-- What you will do --
Which lines below fall between the one containing "For every named" and the one containing "A-201, Comfort Zone"? Repeat them exactly, counting both of those lines, and add nothing else.

Records for this task below:

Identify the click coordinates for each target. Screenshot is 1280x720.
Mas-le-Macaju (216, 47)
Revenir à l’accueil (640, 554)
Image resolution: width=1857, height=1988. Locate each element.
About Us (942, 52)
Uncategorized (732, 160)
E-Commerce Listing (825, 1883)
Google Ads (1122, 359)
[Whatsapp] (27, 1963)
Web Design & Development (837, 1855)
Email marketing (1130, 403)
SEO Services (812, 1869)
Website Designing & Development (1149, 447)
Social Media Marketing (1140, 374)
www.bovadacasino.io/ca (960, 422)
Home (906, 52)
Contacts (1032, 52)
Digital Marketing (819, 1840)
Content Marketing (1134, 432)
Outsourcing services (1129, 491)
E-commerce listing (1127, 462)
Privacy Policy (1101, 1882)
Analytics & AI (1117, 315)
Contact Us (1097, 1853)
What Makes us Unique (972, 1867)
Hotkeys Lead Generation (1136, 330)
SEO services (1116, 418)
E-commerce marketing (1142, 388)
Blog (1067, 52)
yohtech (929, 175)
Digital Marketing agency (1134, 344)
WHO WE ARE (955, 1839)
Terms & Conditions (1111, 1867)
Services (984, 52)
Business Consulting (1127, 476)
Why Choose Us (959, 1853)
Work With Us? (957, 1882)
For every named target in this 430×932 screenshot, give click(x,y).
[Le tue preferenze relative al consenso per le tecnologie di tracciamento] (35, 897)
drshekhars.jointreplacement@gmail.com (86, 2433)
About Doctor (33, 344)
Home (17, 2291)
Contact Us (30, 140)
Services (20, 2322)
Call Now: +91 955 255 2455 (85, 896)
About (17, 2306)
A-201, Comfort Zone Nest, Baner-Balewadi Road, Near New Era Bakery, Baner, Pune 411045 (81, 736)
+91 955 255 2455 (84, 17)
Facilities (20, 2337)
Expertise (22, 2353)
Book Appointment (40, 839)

End of Records for this task.

-- Written answer --
For every named target in this 430×932 screenshot, give click(x,y).
[Le tue preferenze relative al consenso per le tecnologie di tracciamento] (35, 897)
drshekhars.jointreplacement@gmail.com (86, 2433)
About Doctor (33, 344)
Home (17, 2291)
Contact Us (30, 140)
Services (20, 2322)
Call Now: +91 955 255 2455 (85, 896)
About (17, 2306)
A-201, Comfort Zone Nest, Baner-Balewadi Road, Near New Era Bakery, Baner, Pune 411045 (81, 736)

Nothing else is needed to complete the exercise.